Task: A verbatim copy of every entry is required.

Dataset items

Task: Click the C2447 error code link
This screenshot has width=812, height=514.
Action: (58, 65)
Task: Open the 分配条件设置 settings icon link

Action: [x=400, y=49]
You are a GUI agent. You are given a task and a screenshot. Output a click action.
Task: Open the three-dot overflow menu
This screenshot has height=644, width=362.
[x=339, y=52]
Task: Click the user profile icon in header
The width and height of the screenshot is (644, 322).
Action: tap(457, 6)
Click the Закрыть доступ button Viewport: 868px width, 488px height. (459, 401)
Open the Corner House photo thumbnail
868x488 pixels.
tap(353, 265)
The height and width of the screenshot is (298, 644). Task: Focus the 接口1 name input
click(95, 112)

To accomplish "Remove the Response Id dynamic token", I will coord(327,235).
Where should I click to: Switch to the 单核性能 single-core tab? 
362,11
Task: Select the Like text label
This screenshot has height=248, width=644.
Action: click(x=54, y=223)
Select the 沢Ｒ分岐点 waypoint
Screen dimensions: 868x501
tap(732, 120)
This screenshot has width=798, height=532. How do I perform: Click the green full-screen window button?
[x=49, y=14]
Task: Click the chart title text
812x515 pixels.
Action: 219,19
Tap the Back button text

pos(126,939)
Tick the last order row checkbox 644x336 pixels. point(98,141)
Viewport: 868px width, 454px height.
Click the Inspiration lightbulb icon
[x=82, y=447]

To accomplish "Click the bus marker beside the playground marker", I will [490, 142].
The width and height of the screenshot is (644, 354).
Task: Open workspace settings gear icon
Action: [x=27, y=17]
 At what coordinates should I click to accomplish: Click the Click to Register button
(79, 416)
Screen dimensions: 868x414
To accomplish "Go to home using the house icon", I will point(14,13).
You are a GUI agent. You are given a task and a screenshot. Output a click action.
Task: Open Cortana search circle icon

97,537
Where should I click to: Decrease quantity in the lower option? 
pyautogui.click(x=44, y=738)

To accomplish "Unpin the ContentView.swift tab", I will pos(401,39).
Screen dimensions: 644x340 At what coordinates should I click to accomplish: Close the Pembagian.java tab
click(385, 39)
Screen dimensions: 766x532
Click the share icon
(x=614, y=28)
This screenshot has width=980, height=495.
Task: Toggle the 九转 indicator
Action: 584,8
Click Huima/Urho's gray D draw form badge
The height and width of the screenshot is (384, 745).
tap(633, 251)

Problem solution:
Task: Click the C2447 error code link
This screenshot has width=812, height=514.
Action: (58, 65)
Task: Open the 分配条件设置 settings icon link

Action: [x=400, y=49]
You are a GUI agent. You are given a task and a screenshot. Output a click action.
Task: Open the three-dot overflow menu
This screenshot has height=644, width=362.
[x=339, y=52]
Task: Click the user profile icon in header
The width and height of the screenshot is (644, 322).
Action: tap(457, 6)
Click the Закрыть доступ button Viewport: 868px width, 488px height. (459, 401)
Open the Corner House photo thumbnail
868x488 pixels.
tap(353, 265)
The height and width of the screenshot is (298, 644). Task: Focus the 接口1 name input
click(95, 112)

To accomplish "Remove the Response Id dynamic token", I will coord(327,235).
Where should I click to: Switch to the 单核性能 single-core tab? 
362,11
Task: Select the Like text label
This screenshot has height=248, width=644.
Action: click(x=54, y=223)
Select the 沢Ｒ分岐点 waypoint
Screen dimensions: 868x501
tap(732, 120)
This screenshot has width=798, height=532. How do I perform: Click the green full-screen window button?
[x=49, y=14]
Task: Click the chart title text
812x515 pixels.
Action: 219,19
Tap the Back button text

pos(126,939)
Tick the last order row checkbox 644x336 pixels. point(98,141)
Viewport: 868px width, 454px height.
Click the Inspiration lightbulb icon
[x=82, y=447]

To accomplish "Click the bus marker beside the playground marker", I will [490, 142].
The width and height of the screenshot is (644, 354).
Task: Open workspace settings gear icon
Action: [x=27, y=17]
 At what coordinates should I click to accomplish: Click the Click to Register button
(79, 416)
Screen dimensions: 868x414
To accomplish "Go to home using the house icon", I will point(14,13).
You are a GUI agent. You are given a task and a screenshot. Output a click action.
Task: Open Cortana search circle icon

97,537
Where should I click to: Decrease quantity in the lower option? 
pyautogui.click(x=44, y=738)

To accomplish "Unpin the ContentView.swift tab", I will pos(401,39).
Screen dimensions: 644x340 At what coordinates should I click to accomplish: Close the Pembagian.java tab
click(385, 39)
Screen dimensions: 766x532
Click the share icon
(x=614, y=28)
This screenshot has width=980, height=495.
Task: Toggle the 九转 indicator
Action: 584,8
Click Huima/Urho's gray D draw form badge
The height and width of the screenshot is (384, 745).
tap(633, 251)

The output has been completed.